What is required
Repeat the full listing, word for word.

Provided data
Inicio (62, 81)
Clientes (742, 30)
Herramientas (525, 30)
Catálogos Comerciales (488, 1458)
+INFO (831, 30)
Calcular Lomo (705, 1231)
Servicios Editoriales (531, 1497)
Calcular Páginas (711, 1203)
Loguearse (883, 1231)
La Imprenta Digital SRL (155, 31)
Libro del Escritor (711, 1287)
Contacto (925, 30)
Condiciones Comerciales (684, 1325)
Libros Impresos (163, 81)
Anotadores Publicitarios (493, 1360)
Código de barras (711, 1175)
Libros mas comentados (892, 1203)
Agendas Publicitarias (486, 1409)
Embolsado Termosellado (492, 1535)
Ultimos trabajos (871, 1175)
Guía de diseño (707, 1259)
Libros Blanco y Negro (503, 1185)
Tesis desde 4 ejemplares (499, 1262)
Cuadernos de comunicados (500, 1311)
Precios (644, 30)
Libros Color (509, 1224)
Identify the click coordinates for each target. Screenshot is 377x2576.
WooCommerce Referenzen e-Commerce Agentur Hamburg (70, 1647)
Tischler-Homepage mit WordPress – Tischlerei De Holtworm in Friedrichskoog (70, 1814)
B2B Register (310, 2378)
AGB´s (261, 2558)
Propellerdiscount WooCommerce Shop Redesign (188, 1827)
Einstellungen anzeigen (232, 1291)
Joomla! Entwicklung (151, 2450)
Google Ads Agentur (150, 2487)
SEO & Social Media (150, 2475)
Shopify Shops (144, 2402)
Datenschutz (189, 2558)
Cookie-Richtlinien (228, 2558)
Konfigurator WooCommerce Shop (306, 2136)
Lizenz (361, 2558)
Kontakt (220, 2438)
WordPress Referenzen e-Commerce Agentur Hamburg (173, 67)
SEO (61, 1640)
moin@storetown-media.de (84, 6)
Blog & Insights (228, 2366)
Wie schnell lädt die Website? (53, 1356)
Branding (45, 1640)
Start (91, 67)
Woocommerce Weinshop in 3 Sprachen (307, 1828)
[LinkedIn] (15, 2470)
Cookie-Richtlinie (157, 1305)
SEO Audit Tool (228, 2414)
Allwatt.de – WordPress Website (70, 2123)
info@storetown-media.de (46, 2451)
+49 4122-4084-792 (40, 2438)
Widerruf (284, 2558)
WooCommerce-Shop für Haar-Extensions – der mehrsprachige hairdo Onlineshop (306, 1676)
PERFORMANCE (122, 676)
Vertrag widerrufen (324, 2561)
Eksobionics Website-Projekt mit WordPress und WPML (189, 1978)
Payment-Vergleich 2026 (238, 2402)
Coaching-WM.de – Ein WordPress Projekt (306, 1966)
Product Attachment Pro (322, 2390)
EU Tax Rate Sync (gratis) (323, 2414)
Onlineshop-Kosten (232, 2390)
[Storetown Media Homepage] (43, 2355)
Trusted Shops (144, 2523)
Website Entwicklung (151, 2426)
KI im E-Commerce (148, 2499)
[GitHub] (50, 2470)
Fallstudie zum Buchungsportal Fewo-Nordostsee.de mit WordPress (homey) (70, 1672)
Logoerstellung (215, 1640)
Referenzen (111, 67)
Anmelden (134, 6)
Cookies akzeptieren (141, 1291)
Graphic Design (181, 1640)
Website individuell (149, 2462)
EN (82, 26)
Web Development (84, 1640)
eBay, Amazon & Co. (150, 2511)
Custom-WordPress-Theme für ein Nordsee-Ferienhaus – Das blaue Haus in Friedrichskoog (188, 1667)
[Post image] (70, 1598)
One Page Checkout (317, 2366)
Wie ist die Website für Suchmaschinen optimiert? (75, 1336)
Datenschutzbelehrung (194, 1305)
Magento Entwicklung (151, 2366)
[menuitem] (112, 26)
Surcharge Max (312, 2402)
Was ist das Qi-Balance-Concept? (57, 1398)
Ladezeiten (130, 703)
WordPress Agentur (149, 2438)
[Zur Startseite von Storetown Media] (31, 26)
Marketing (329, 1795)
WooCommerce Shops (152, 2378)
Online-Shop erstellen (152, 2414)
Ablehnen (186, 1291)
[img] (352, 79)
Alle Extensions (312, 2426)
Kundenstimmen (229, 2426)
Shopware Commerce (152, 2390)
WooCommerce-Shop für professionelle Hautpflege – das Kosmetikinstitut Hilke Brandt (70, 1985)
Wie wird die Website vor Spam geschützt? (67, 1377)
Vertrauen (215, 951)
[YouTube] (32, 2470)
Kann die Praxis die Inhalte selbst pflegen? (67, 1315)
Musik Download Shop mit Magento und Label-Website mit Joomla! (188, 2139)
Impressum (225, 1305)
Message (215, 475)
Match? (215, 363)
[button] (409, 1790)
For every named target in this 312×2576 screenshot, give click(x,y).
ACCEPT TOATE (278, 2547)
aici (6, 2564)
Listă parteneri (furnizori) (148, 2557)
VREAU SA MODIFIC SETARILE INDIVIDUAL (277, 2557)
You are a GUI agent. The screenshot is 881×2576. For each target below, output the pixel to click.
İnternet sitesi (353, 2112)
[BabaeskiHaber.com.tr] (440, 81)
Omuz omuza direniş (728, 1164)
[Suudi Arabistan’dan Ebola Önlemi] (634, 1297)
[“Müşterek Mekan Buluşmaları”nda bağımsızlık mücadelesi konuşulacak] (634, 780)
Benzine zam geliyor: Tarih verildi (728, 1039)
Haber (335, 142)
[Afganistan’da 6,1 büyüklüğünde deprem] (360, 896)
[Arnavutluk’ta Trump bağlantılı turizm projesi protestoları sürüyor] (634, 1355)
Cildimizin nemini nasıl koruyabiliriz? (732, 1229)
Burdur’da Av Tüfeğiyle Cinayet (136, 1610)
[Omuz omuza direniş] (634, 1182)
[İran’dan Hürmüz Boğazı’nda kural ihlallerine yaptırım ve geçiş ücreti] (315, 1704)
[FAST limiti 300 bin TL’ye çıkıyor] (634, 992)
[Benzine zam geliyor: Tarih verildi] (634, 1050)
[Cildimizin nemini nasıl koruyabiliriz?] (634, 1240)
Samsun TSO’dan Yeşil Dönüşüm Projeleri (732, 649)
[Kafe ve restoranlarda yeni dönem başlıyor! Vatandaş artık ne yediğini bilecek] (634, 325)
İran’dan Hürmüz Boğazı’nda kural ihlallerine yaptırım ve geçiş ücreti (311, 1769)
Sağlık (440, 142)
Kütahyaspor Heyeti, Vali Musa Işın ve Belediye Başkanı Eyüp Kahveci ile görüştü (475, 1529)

Result of the task
Inicio (62, 81)
Clientes (742, 30)
Herramientas (525, 30)
Catálogos Comerciales (488, 1458)
+INFO (831, 30)
Calcular Lomo (705, 1231)
Servicios Editoriales (531, 1497)
Calcular Páginas (711, 1203)
Loguearse (883, 1231)
La Imprenta Digital SRL (155, 31)
Libro del Escritor (711, 1287)
Contacto (925, 30)
Condiciones Comerciales (684, 1325)
Libros Impresos (163, 81)
Anotadores Publicitarios (493, 1360)
Código de barras (711, 1175)
Libros mas comentados (892, 1203)
Agendas Publicitarias (486, 1409)
Embolsado Termosellado (492, 1535)
Ultimos trabajos (871, 1175)
Guía de diseño (707, 1259)
Libros Blanco y Negro (503, 1185)
Tesis desde 4 ejemplares (499, 1262)
Cuadernos de comunicados (500, 1311)
Precios (644, 30)
Libros Color (509, 1224)
Identify the click coordinates for each target. Screenshot is 377x2576.
WooCommerce Referenzen e-Commerce Agentur Hamburg (70, 1647)
Tischler-Homepage mit WordPress – Tischlerei De Holtworm in Friedrichskoog (70, 1814)
B2B Register (310, 2378)
AGB´s (261, 2558)
Propellerdiscount WooCommerce Shop Redesign (188, 1827)
Einstellungen anzeigen (232, 1291)
Joomla! Entwicklung (151, 2450)
Google Ads Agentur (150, 2487)
SEO & Social Media (150, 2475)
Shopify Shops (144, 2402)
Datenschutz (189, 2558)
Cookie-Richtlinien (228, 2558)
Konfigurator WooCommerce Shop (306, 2136)
Lizenz (361, 2558)
Kontakt (220, 2438)
WordPress Referenzen e-Commerce Agentur Hamburg (173, 67)
SEO (61, 1640)
moin@storetown-media.de (84, 6)
Blog & Insights (228, 2366)
Wie schnell lädt die Website? (53, 1356)
Branding (45, 1640)
Start (91, 67)
Woocommerce Weinshop in 3 Sprachen (307, 1828)
[LinkedIn] (15, 2470)
Cookie-Richtlinie (157, 1305)
SEO Audit Tool (228, 2414)
Allwatt.de – WordPress Website (70, 2123)
info@storetown-media.de (46, 2451)
+49 4122-4084-792 (40, 2438)
Widerruf (284, 2558)
WooCommerce-Shop für Haar-Extensions – der mehrsprachige hairdo Onlineshop (306, 1676)
PERFORMANCE (122, 676)
Vertrag widerrufen (324, 2561)
Eksobionics Website-Projekt mit WordPress und WPML (189, 1978)
Payment-Vergleich 2026 (238, 2402)
Coaching-WM.de – Ein WordPress Projekt (306, 1966)
Product Attachment Pro (322, 2390)
EU Tax Rate Sync (gratis) (323, 2414)
Onlineshop-Kosten (232, 2390)
[Storetown Media Homepage] (43, 2355)
Trusted Shops (144, 2523)
Website Entwicklung (151, 2426)
KI im E-Commerce (148, 2499)
[GitHub] (50, 2470)
Fallstudie zum Buchungsportal Fewo-Nordostsee.de mit WordPress (homey) (70, 1672)
Logoerstellung (215, 1640)
Referenzen (111, 67)
Anmelden (134, 6)
Cookies akzeptieren (141, 1291)
Graphic Design (181, 1640)
Website individuell (149, 2462)
EN (82, 26)
Web Development (84, 1640)
eBay, Amazon & Co. (150, 2511)
Custom-WordPress-Theme für ein Nordsee-Ferienhaus – Das blaue Haus in Friedrichskoog (188, 1667)
[Post image] (70, 1598)
One Page Checkout (317, 2366)
Wie ist die Website für Suchmaschinen optimiert? (75, 1336)
Datenschutzbelehrung (194, 1305)
Magento Entwicklung (151, 2366)
[menuitem] (112, 26)
Surcharge Max (312, 2402)
Was ist das Qi-Balance-Concept? (57, 1398)
Ladezeiten (130, 703)
WordPress Agentur (149, 2438)
[Zur Startseite von Storetown Media] (31, 26)
Marketing (329, 1795)
WooCommerce Shops (152, 2378)
Online-Shop erstellen (152, 2414)
Ablehnen (186, 1291)
[img] (352, 79)
Alle Extensions (312, 2426)
Kundenstimmen (229, 2426)
Shopware Commerce (152, 2390)
WooCommerce-Shop für professionelle Hautpflege – das Kosmetikinstitut Hilke Brandt (70, 1985)
Wie wird die Website vor Spam geschützt? (67, 1377)
Vertrauen (215, 951)
[YouTube] (32, 2470)
Kann die Praxis die Inhalte selbst pflegen? (67, 1315)
Musik Download Shop mit Magento und Label-Website mit Joomla! (188, 2139)
Impressum (225, 1305)
Message (215, 475)
Match? (215, 363)
[button] (409, 1790)
For every named target in this 312×2576 screenshot, give click(x,y).
ACCEPT TOATE (278, 2547)
aici (6, 2564)
Listă parteneri (furnizori) (148, 2557)
VREAU SA MODIFIC SETARILE INDIVIDUAL (277, 2557)
You are a GUI agent. The screenshot is 881×2576. For each target below, output the pixel to click.
İnternet sitesi (353, 2112)
[BabaeskiHaber.com.tr] (440, 81)
Omuz omuza direniş (728, 1164)
[Suudi Arabistan’dan Ebola Önlemi] (634, 1297)
[“Müşterek Mekan Buluşmaları”nda bağımsızlık mücadelesi konuşulacak] (634, 780)
Benzine zam geliyor: Tarih verildi (728, 1039)
Haber (335, 142)
[Afganistan’da 6,1 büyüklüğünde deprem] (360, 896)
[Arnavutluk’ta Trump bağlantılı turizm projesi protestoları sürüyor] (634, 1355)
Cildimizin nemini nasıl koruyabiliriz? (732, 1229)
Burdur’da Av Tüfeğiyle Cinayet (136, 1610)
[Omuz omuza direniş] (634, 1182)
[İran’dan Hürmüz Boğazı’nda kural ihlallerine yaptırım ve geçiş ücreti] (315, 1704)
[FAST limiti 300 bin TL’ye çıkıyor] (634, 992)
[Benzine zam geliyor: Tarih verildi] (634, 1050)
[Cildimizin nemini nasıl koruyabiliriz?] (634, 1240)
Samsun TSO’dan Yeşil Dönüşüm Projeleri (732, 649)
[Kafe ve restoranlarda yeni dönem başlıyor! Vatandaş artık ne yediğini bilecek] (634, 325)
İran’dan Hürmüz Boğazı’nda kural ihlallerine yaptırım ve geçiş ücreti (311, 1769)
Sağlık (440, 142)
Kütahyaspor Heyeti, Vali Musa Işın ve Belediye Başkanı Eyüp Kahveci ile görüştü (475, 1529)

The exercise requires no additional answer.